By David Brunnstrom, Trevor Hunnicutt and Kirsty Needham

WASHINGTON (Reuters) - President Joe Biden will host a second summit with Pacific island leaders this week, part of a U.S. charm offensive to block further Chinese inroads into a strategic region Washington has long considered its own backyard.

During the three-day meeting, the U.S. will announce diplomatic recognition for two Pacific islands, promise new money for infrastructure, including to improve Internet connectivity via undersea cables, and honor regional leaders at an NFL game.

Biden held an inaugural summit with the islanders at the White House a year ago and was due to meet them again in Papua New Guinea in May. That plan was scrapped when a U.S. debt- ceiling crisis forced Biden to cut short an Asia trip.

At last year's summit with 14 Pacific island nations, Biden's administration pledged to help islanders fend off China's "economic coercion" and a joint declaration resolved to strengthen their partnership, saying they shared a vision for a region where "democracy will be able to flourish."

The White House said this year's effort would focus on priorities including climate change, economic growth, sustainable development, public health and countering illegal fishing.

The United States will also officially recognize the Cook Islands and another small nation, Niue, for the first time during the summit.

In Baltimore on Sunday, the leaders will see a Coast Guard cutter in the harbor and be briefed on combating illegal fishing by the Commandant of the Coast Guard, an official said.

The leaders will also attend Sunday's football game between the Baltimore Ravens and the Indianapolis Colts. Dozens of NFL players are of Pacific Islander heritage.


Solomon Islands Prime Minister Manasseh Sogavare, who has deepened his country's ties with China, will skip the summit. A senior Biden administration official said the U.S. was "disappointed" by Sogavare's decision.

Washington appears to have made no progress on offers of substantial infrastructure funding and expanded aid to the Solomons. Sogavare visited China in July, announcing a policing agreement with Beijing that builds on a security pact signed last year.

The White House in 2022 said the U.S. would invest more than $810 million in expanded programs to aid the Pacific islands.

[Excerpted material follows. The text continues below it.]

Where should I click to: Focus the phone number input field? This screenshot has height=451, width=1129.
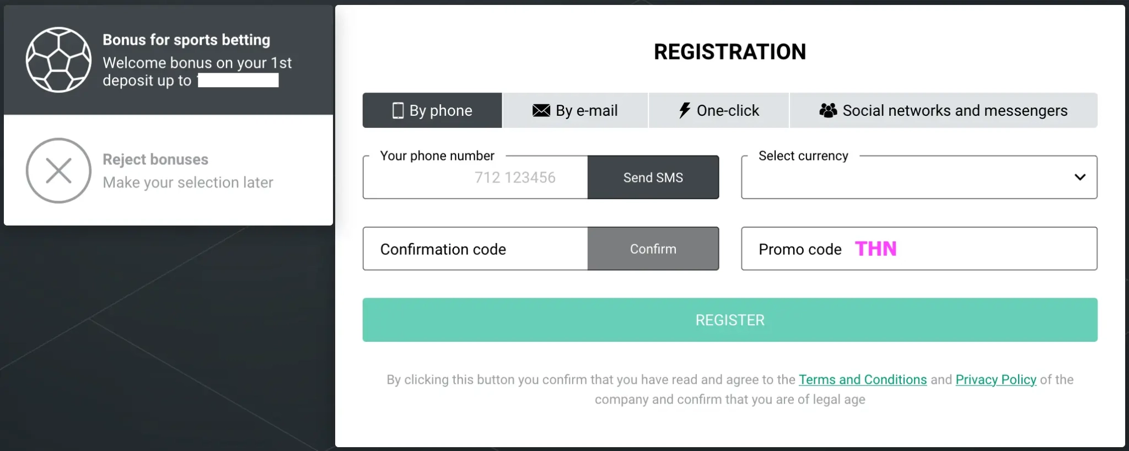pos(475,177)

Meg Keen, director of Pacific Island Programs at Australia's Lowy Institute, said that while the U.S. had opened new embassies and USAID offices in the region since last year's summit, Congress had yet to approve the funds.

She added that Pacific island countries "welcome the U.S. re-engagement with the region, but don't want geopolitical tussles to result in an escalation of militarization." Vanuatu Prime Minister Sato Kilman will also not attend the summit, his office told Reuters.

Kilman was elected by lawmakers two weeks ago to replace Ishmael Kalsakau, who lost a no-confidence vote for actions including signing a security pact with U.S. ally Australia.

The U.S. is still negotiating to open an embassy in Vanuatu, but has not significantly increased its engagement with the nation, which counts China as its largest external creditor. China last month sent police experts to Vanuatu and signed a policing agreement.

A senior Biden administration official said the U.S. was on track to open the Vanuatu embassy by early next year and that other Vanuatu officials would attend the summit.

Fiji has welcomed the stronger U.S. regional presence as making the Pacific "more secure," but Kiribati, one of the most remote Pacific island states, 2,500 miles (4,000 km) southwest of Hawaii, said this year it plans to upgrade a former World War Two airstrip with Chinese assistance.

Washington renewed agreements this year with Palau and Micronesia that give it exclusive military access to strategic parts of the Pacific, but has yet to do so with the Marshall Islands, which wants more money to deal with the legacy of massive U.S. nuclear testing in the 1940s and 50s.

A Biden administration official said it was confident of concluding a deal with the Marshall Islands.